=== DIRECTION ===
Can you render the lines from the one containing "Cookies (84, 2216)" to the one containing "Mapa del sitio (680, 1370)", both included, as a numbered list with blank lines omitted and no other lines added?
────
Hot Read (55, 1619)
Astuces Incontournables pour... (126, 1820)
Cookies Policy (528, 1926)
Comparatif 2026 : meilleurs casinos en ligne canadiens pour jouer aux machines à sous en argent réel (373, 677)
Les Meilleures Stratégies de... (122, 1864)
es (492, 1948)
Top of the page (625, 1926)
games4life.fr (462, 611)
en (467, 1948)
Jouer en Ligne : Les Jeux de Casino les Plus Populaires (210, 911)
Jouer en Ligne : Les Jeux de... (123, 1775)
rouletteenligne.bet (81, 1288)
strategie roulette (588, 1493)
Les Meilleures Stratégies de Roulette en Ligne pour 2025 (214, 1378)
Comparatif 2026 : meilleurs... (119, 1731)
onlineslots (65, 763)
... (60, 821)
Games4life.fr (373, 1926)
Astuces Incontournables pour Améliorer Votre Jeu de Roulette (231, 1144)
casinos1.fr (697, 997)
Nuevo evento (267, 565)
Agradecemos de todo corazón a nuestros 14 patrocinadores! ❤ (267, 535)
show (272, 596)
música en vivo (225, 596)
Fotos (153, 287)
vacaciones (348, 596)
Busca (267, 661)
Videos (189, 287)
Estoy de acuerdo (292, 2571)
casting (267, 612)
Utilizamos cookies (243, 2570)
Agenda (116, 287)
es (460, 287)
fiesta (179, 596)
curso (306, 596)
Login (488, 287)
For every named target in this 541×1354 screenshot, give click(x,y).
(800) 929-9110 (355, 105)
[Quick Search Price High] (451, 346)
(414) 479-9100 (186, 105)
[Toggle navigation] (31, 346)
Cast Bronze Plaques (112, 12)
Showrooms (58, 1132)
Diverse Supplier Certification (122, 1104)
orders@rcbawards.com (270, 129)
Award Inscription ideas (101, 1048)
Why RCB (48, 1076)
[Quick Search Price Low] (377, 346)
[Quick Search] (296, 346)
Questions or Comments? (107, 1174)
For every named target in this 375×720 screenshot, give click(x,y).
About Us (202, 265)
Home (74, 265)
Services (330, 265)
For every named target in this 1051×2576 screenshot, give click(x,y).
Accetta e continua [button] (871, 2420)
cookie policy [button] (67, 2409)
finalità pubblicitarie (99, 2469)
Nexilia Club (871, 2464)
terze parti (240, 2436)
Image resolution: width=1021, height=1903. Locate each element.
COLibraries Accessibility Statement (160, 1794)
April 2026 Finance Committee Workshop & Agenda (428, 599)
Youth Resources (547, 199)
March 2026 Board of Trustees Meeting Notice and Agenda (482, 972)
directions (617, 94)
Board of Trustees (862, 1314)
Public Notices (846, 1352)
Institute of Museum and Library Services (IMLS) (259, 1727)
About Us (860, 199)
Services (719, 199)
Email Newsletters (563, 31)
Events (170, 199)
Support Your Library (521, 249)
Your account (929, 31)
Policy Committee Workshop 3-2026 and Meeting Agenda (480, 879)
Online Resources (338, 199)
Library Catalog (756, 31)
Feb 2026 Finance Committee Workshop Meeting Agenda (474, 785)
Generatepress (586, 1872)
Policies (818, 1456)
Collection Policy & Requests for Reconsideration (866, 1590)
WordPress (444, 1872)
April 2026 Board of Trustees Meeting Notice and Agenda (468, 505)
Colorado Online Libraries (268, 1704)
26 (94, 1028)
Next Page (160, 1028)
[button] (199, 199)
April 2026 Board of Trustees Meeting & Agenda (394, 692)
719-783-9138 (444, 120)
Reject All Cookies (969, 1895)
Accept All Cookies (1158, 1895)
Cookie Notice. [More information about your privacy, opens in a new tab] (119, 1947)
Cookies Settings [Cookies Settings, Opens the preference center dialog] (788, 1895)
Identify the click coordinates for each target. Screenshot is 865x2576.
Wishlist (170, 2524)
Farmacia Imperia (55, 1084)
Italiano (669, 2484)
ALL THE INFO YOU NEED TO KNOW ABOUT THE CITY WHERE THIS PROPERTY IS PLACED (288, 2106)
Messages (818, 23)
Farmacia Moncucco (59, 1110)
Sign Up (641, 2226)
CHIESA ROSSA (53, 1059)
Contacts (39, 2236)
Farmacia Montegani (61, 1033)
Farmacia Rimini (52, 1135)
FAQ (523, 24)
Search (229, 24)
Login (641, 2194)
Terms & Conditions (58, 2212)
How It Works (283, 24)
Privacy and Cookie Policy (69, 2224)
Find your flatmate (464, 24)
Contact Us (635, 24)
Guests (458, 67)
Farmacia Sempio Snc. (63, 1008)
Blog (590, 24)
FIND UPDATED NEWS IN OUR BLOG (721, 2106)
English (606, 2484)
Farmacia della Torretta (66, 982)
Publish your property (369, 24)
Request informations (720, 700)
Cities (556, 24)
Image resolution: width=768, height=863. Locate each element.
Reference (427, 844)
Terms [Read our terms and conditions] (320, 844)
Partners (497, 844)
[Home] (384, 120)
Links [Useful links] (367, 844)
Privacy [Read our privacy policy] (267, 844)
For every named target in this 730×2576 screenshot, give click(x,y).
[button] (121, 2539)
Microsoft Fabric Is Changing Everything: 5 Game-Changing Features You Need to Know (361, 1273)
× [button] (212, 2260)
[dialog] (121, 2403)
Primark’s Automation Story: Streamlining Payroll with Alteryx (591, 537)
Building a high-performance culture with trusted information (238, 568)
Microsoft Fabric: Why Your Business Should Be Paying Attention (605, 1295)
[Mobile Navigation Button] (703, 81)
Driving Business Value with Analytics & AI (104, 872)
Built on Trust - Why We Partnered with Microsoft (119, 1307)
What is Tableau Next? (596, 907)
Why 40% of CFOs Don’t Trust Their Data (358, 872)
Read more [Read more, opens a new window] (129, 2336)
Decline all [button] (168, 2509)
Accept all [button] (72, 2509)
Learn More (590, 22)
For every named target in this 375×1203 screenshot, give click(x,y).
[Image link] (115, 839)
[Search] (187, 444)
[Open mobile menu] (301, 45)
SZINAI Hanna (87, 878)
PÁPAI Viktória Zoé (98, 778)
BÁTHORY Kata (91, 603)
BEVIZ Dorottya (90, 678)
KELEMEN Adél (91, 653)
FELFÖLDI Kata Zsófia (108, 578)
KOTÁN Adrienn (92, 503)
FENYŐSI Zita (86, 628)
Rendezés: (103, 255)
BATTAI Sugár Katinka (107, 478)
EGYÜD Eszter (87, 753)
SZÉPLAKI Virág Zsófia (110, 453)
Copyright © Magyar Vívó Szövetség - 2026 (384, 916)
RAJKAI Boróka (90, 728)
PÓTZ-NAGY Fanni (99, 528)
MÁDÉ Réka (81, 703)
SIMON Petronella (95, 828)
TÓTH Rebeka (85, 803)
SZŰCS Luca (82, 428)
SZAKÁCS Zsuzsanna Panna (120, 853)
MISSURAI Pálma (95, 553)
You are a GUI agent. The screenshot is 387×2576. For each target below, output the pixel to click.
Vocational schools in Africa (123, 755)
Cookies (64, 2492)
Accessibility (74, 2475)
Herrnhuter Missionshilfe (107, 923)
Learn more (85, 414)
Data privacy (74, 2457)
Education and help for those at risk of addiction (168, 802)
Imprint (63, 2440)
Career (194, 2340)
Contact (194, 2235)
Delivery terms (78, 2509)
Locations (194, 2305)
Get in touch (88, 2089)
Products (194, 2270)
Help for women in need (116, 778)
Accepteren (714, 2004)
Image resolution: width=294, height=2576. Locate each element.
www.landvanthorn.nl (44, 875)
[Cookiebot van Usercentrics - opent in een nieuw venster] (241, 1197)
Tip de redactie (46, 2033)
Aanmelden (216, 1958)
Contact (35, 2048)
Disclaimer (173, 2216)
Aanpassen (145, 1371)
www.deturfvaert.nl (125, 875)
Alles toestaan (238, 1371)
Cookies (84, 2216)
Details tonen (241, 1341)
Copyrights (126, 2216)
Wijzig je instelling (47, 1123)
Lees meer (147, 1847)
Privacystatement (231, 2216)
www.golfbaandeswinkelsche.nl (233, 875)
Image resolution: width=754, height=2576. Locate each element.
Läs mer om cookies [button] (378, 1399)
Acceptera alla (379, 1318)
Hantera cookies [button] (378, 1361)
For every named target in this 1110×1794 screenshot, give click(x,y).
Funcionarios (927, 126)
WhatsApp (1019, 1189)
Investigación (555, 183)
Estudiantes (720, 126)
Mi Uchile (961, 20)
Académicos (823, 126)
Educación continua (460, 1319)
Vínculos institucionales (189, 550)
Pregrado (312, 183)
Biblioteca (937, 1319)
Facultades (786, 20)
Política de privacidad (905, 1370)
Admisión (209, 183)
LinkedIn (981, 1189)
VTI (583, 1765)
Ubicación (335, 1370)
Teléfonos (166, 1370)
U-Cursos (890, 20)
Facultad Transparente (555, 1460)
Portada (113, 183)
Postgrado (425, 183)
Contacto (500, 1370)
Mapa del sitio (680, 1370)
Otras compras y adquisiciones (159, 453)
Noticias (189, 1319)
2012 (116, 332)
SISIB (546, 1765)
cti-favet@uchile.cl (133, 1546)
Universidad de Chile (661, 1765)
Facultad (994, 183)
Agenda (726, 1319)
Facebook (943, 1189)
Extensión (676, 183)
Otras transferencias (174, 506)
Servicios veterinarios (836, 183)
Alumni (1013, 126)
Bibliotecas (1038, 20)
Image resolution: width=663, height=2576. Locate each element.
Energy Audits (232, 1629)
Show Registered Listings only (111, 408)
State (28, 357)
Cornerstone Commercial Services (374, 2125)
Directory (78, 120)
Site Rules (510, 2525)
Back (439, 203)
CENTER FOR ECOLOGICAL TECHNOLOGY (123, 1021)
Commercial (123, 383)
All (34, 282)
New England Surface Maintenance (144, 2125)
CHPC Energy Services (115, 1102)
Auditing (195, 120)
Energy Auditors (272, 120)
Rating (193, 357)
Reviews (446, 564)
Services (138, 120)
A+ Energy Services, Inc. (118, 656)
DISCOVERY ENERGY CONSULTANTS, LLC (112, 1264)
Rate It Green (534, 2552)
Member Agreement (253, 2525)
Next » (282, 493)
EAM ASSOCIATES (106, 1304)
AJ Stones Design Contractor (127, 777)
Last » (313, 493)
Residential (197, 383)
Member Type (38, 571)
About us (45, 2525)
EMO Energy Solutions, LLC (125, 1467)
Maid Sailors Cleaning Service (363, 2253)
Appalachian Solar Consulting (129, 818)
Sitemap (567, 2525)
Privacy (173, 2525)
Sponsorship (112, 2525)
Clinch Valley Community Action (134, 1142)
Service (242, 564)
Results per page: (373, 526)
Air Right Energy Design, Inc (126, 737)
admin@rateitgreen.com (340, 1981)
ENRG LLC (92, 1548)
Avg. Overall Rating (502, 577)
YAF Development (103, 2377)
────
=== REPLY TO THE EXERCISE ===
1. Cookies (84, 2216)
2. Details tonen (241, 1341)
3. Copyrights (126, 2216)
4. Wijzig je instelling (47, 1123)
5. Lees meer (147, 1847)
6. Privacystatement (231, 2216)
7. www.golfbaandeswinkelsche.nl (233, 875)
8. Image resolution: width=754, height=2576. Locate each element.
9. Läs mer om cookies [button] (378, 1399)
10. Acceptera alla (379, 1318)
11. Hantera cookies [button] (378, 1361)
12. For every named target in this 1110×1794 screenshot, give click(x,y).
13. Funcionarios (927, 126)
14. WhatsApp (1019, 1189)
15. Investigación (555, 183)
16. Estudiantes (720, 126)
17. Mi Uchile (961, 20)
18. Académicos (823, 126)
19. Educación continua (460, 1319)
20. Vínculos institucionales (189, 550)
21. Pregrado (312, 183)
22. Biblioteca (937, 1319)
23. Facultades (786, 20)
24. Política de privacidad (905, 1370)
25. Admisión (209, 183)
26. LinkedIn (981, 1189)
27. VTI (583, 1765)
28. Ubicación (335, 1370)
29. Teléfonos (166, 1370)
30. U-Cursos (890, 20)
31. Facultad Transparente (555, 1460)
32. Portada (113, 183)
33. Postgrado (425, 183)
34. Contacto (500, 1370)
35. Mapa del sitio (680, 1370)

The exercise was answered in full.